How to Tell If You Have Diastasis Recti

Diastasis recti, often called abdominal separation, occurs when the two sides of the rectus abdominis muscles, commonly known as the “six-pack” muscles, separate. This separation happens due to the stretching and thinning of the linea alba, a connective tissue that runs down the midline of the abdomen. While it is a common condition, affecting a significant number of women after childbirth, it can also occur in men and newborns. Identifying this condition can provide clarity and guide individuals toward appropriate care.

Recognizing the Indicators

Individuals with diastasis recti may notice several visual and physical signs. A common indicator is a visible bulge or “pooch” in the midline of the abdomen, particularly above or below the belly button. This protrusion might become more pronounced when engaging abdominal muscles, such as when sitting up from a lying position, which is sometimes described as “coning” or “doming.”

Beyond visible changes, a feeling of softness or a jelly-like texture around the belly button can be present. Some individuals also experience a general feeling of weakness in their core, making everyday tasks like lifting objects more challenging. Other symptoms can include lower back pain, poor posture, and sometimes even constipation.

The Self-Check Procedure

Performing a self-assessment can help determine if you have diastasis recti. To begin, lie on your back with your knees bent and your feet flat on the floor. Place one hand behind your head for support.

Next, place the fingertips of your other hand across your midline, either at, above, or below your belly button, with your fingers pointing towards your pelvis. Gently press your fingertips down into your abdomen. Then, slowly lift your head and shoulders slightly off the floor, as if performing a mini-crunch, ensuring your shoulders remain on the ground.

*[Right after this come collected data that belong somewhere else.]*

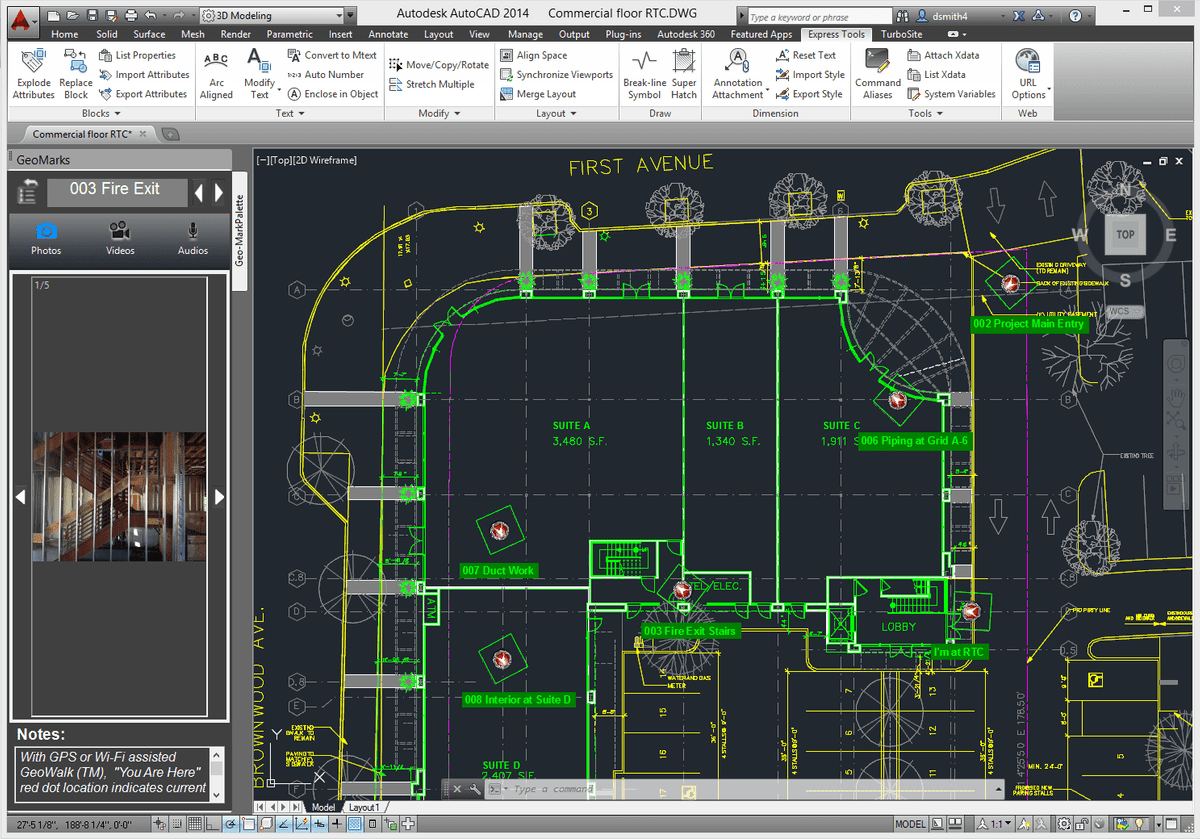The height and width of the screenshot is (839, 1200).
Task: Toggle the MODEL/paper space button
Action: tap(910, 824)
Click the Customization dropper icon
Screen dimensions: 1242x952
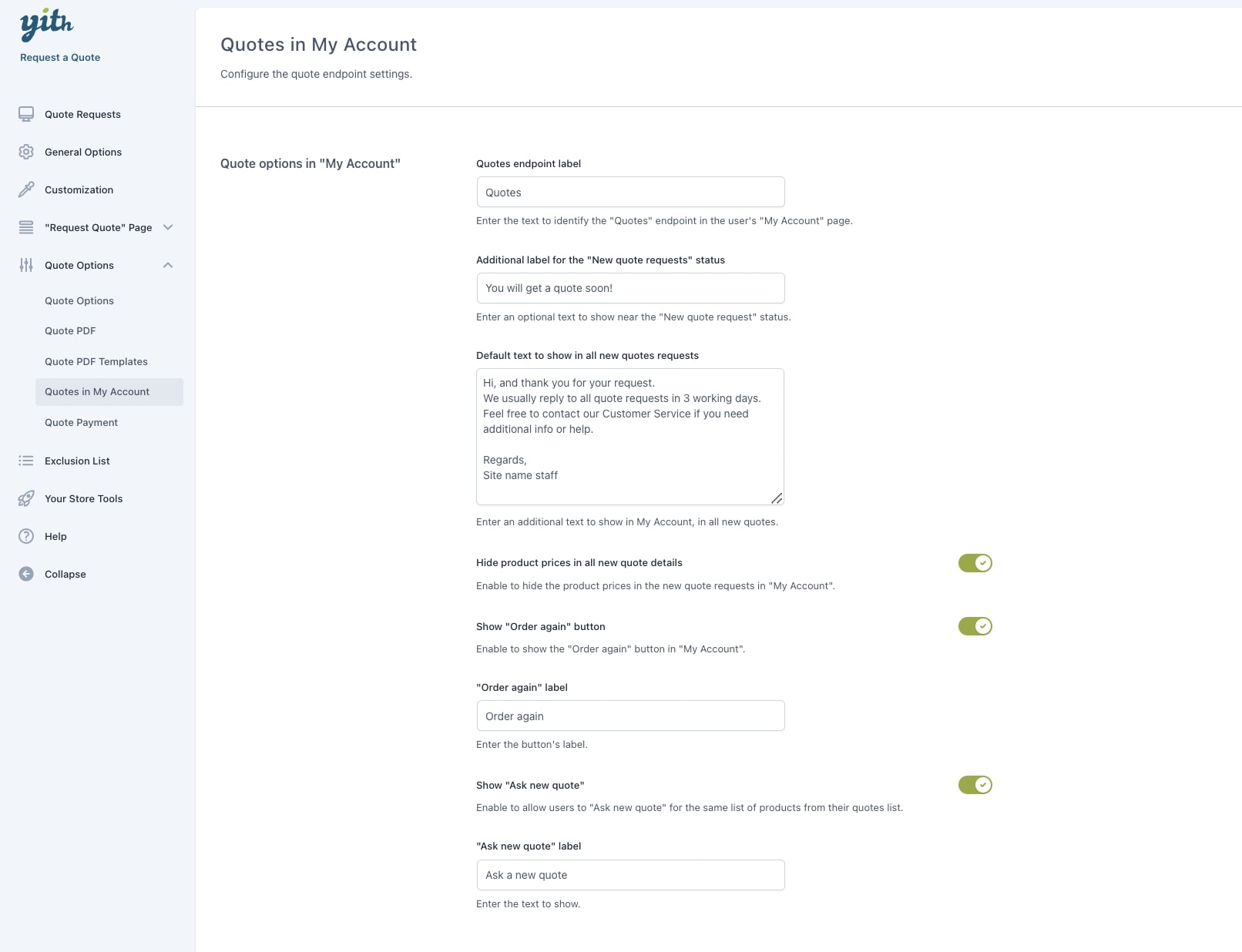click(26, 189)
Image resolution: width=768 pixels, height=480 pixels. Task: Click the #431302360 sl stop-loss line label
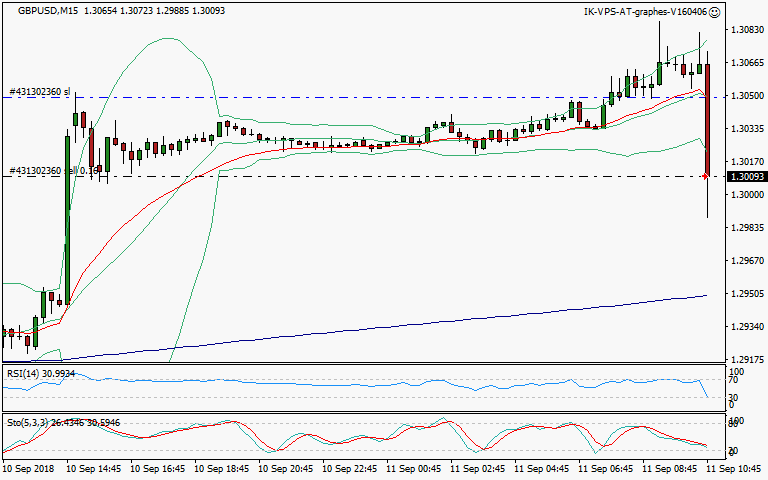pyautogui.click(x=40, y=92)
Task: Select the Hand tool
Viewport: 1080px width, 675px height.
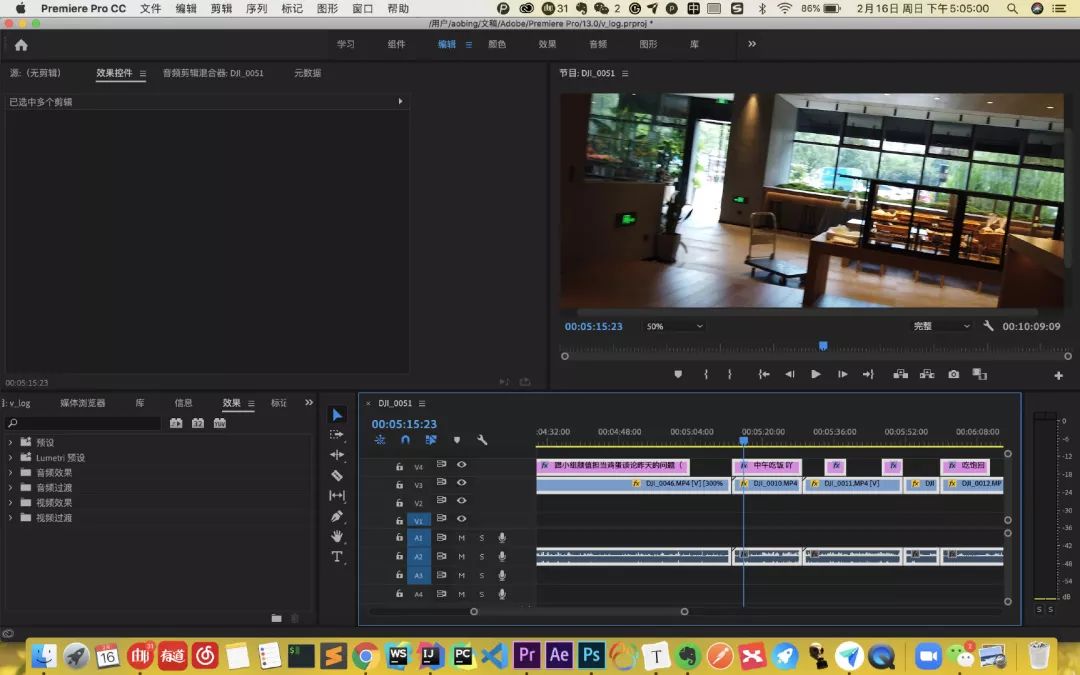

As you lift your head, feel for a gap or separation between the rectus abdominis muscles. The edges of these muscles may feel like firm ridges. Assess the width of any gap by noting how many fingers fit horizontally into the space, and observe the depth. Repeat this check at several points along the midline: above, at, and below the belly button, as the separation can vary in different areas.

Interpreting Your Findings

After the self-check, interpret your findings by assessing the width and depth of any detected gap. A separation of two finger-widths or more (approximately 2.7 cm) indicates diastasis recti. The depth of the separation is also important. A shallow, taut gap where there is resistance when pressing down suggests better integrity of the connective tissue compared to a soft, squishy, or deep indentation.

A small amount of abdominal separation is common, especially after pregnancy, and doesn’t necessarily indicate a problem. The ability to generate tension in the connective tissue when engaging core muscles is often more significant than the gap’s width. This self-assessment is an initial indication, not a definitive medical diagnosis.

When to Consult a Professional

If your self-assessment suggests a separation of two or more finger-widths, or if you experience symptoms like significant lower back pain, pelvic or hip pain, or difficulty with daily tasks, consult a healthcare professional. An obstetrician or general practitioner can provide an initial assessment and may refer you to a specialist.

Physical therapists, especially those specializing in women’s health or pelvic floor therapy, are well-equipped to diagnose and assess diastasis recti. They conduct a thorough physical examination, feeling for gaps and muscle tone, and sometimes using tools for precise measurements. A professional diagnosis confirms the condition and guides next steps, which may include specific core-strengthening exercises.